If an intermediary makes salary payments to the worker during the year, they are required to report these on a Full Payment Submission (FPS) on or before the time of payment. If they do not make salary payments then they should submit a return on an Employer Payment Summary (EPS).

The deemed employment payment should be reported on an FPS on or before 5 April each year.

The intermediary should include any deemed employment payments on a P60 form, which the intermediary must issue to employees by 31 May after the end of the tax year. If an intermediary cannot accurately calculate the deemed employment payment by the end of the tax year, they will have until the following 31 January to submit final figures and pay any balance of tax and NICs due, provided:

  • they report a provisional calculation of the deemed employment payment on an FPS on or before 5 April
  • make the appropriate payment of tax and NICs to HMRC
  • and report final figures on an Earlier Year Update (EYU) or further FPS submitted on or before the 31 January following the end of the tax year
  • pay a balancing payment of any additional tax and NICs due by that date

In these circumstances, interest will be due on the balancing payment but not a late payment penalty. This concession on penalties will be reviewed annually and notice will be given if it’s to be withdrawn.

Self-Assessment Tax Return

Any deemed employment payment is treated as employment income for the individual from their company or partnership.

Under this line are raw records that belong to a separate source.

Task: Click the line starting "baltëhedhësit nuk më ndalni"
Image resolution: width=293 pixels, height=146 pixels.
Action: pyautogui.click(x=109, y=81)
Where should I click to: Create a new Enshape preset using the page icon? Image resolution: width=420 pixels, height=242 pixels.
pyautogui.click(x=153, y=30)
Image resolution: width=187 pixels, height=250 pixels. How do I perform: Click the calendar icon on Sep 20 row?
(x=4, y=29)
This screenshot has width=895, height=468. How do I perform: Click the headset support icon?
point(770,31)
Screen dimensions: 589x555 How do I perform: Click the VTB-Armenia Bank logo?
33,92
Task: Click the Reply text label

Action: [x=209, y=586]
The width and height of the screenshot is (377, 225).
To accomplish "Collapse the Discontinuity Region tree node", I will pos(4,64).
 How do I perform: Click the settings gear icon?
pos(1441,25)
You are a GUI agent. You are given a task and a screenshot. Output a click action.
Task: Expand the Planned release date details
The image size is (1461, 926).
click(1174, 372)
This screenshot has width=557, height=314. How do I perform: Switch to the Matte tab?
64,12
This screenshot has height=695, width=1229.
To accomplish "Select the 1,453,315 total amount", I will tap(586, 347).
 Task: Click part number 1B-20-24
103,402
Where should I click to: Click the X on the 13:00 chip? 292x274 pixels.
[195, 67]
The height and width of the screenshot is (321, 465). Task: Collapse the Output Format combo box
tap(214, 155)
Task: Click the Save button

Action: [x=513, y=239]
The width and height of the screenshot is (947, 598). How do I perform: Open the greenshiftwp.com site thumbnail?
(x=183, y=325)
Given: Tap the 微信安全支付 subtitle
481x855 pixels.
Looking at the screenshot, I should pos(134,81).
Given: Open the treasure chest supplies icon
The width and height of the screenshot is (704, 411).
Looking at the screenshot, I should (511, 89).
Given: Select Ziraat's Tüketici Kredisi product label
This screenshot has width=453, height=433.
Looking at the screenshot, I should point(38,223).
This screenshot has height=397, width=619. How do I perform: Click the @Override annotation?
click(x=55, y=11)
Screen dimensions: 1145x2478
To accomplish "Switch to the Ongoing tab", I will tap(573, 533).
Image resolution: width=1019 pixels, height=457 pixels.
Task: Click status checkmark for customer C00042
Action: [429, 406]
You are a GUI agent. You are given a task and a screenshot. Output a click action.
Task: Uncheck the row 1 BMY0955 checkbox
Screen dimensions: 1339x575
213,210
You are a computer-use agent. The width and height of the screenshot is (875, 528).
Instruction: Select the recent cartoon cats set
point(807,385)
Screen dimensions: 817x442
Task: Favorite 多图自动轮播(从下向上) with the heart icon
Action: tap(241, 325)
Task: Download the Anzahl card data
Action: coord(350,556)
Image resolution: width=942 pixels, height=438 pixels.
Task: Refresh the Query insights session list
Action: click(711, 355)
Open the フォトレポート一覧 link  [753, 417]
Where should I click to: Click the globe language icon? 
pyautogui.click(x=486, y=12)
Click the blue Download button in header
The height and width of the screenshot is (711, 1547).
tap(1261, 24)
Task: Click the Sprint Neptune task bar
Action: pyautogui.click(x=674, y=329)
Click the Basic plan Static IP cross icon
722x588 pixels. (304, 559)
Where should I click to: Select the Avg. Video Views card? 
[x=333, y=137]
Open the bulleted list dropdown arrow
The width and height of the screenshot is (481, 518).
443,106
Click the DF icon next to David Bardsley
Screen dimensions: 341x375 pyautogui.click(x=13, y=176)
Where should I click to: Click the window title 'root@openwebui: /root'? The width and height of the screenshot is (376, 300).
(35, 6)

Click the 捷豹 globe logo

They should include this with any other employment income on their Self-Assessment tax return.

If an individual receives a salary from their intermediary, the intermediary will need to give the individual a P60 after the end of the tax year. The pay, tax and NICs details on the P60 should include any deemed employment payment as well as tax and NICs paid on it. The total P60 pay, tax and NICs figures will need to be entered on the employment page of the Self-Assessment tax return.

If only a provisional amount of tax and NICs has been paid when the individual gets their P60, the intermediary should give the individual a revised P60 with the correct deemed employment payment by the 31 January, after the end of the tax year. The individual should use the figures from the revised P60 on their Self-Assessment tax return.